Alguem lhes incutiu na consciencia essas simples noções de sã moral?

Certamente ninguem em tal pensou.

E se o que ellas praticaram, ou tentaram praticar, é um crime abominavel, o outro não o é menos. A diferença está em que um é conhecido, impõe-se pela brutalidade do facto; o outro é ignorado, não se prova facilmente e é praticado a sangue frio por muitas mulheres que se dizem honestas e para as quais a sociedade não ajunta pedras com que as lapíde, nem escancara aljubes onde as sepulte.

—São peores do que as féras—dizem os moralistas que se não pejarão, talvez, de deixar outras mulheres na mesma situação embaraçosa—porque todas as femeas têm o instincto da maternidade e todas, em geral, se sacrificam pelos filhos.

Opinião já feita e que não representa mais do que uma vulgar figura de rétorica, que a sciencia desmente a cada passo.

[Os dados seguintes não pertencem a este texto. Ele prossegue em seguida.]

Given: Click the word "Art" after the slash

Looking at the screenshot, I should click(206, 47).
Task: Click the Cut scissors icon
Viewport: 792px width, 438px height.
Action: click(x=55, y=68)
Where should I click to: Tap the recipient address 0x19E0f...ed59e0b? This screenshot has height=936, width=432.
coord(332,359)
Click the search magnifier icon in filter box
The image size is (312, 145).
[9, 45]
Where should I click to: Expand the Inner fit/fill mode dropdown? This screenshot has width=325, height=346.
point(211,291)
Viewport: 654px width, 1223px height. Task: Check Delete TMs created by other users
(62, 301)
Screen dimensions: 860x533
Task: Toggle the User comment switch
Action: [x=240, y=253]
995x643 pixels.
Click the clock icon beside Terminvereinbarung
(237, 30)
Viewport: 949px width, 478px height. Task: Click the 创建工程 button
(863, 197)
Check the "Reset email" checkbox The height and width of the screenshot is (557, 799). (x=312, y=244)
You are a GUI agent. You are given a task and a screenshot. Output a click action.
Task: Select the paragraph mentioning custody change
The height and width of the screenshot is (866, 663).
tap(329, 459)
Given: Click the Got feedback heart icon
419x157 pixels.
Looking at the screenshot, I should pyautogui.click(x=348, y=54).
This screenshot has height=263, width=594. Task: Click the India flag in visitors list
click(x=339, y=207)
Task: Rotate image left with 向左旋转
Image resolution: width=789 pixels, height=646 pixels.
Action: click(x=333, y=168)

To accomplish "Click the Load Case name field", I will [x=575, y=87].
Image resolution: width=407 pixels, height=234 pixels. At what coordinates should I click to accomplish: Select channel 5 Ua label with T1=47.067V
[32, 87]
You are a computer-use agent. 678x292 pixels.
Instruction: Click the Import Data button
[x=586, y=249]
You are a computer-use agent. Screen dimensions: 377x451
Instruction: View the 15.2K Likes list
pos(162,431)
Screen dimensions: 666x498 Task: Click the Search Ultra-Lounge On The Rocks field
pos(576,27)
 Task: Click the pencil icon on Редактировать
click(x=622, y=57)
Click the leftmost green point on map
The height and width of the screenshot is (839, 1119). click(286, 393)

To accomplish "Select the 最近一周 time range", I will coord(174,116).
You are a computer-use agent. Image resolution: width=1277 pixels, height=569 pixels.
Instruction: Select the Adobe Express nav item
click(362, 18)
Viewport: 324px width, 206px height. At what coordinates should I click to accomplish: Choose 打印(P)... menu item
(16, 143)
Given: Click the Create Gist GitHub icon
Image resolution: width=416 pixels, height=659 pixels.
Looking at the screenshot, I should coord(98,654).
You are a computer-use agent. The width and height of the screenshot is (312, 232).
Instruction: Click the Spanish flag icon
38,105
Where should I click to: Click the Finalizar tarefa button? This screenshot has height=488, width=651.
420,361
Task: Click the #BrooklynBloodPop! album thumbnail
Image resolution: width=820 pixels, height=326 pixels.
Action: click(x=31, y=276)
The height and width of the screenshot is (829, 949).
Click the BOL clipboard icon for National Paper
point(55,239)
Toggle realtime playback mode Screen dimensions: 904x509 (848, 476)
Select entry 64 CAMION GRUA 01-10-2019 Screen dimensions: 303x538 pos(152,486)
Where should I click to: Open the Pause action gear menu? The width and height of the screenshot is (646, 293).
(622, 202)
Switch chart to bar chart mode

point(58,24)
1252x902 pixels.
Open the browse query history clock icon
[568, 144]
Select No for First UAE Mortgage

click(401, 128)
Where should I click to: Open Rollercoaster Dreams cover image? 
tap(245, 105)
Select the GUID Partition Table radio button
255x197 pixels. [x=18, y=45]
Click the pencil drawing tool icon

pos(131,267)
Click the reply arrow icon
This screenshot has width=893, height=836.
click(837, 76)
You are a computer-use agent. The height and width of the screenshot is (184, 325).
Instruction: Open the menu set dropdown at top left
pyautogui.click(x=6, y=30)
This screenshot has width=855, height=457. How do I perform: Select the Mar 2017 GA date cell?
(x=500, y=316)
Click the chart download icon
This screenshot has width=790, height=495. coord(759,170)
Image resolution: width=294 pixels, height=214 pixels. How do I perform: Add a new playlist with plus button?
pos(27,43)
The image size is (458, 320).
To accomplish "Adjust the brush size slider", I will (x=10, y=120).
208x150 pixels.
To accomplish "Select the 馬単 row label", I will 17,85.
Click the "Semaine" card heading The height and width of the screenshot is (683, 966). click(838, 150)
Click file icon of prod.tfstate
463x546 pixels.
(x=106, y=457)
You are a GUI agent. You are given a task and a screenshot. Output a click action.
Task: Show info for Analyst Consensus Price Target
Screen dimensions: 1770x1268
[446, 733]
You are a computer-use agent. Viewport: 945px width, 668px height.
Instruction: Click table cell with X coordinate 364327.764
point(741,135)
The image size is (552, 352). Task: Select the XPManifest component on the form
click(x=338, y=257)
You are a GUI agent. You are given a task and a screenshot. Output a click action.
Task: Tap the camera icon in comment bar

O instincto não é igual em todos os seres, pois os mais infimos na escala zoologica como os mais superiores individualisam-se no seu modo de sentir.

Se ha caracteristicos proprios a uma certa raça, entre essa mesmo salientam-se individuos cujas qualidades e defeitos são uma negação de todas as regras.

É certo que o instincto da maternidade é um caracteristico de todas as femeas, e, no emtanto, ha muitas, entre os animaes, que matam e até comem os filhos.

Ha mulheres que fazem pelos filhos os mais inacreditaveis sacrificios, tudo lhes dando, tudo achando pouco para elles; como o pelicano, arrancam de si proprias as pennas com que lhes afôfam a existencia. São as instinctivamente mães aquellas que se deixariam matar antes do que vêr maltratar um filho. A javarda ama tanto as suas crias, que persegue até á morte o caçador atrevido que lhe rouba um bacorinho da ninhada; e, no emtanto, algumas ha que os comem, quando a próvida natureza lhes deu mais do que podem aleitar.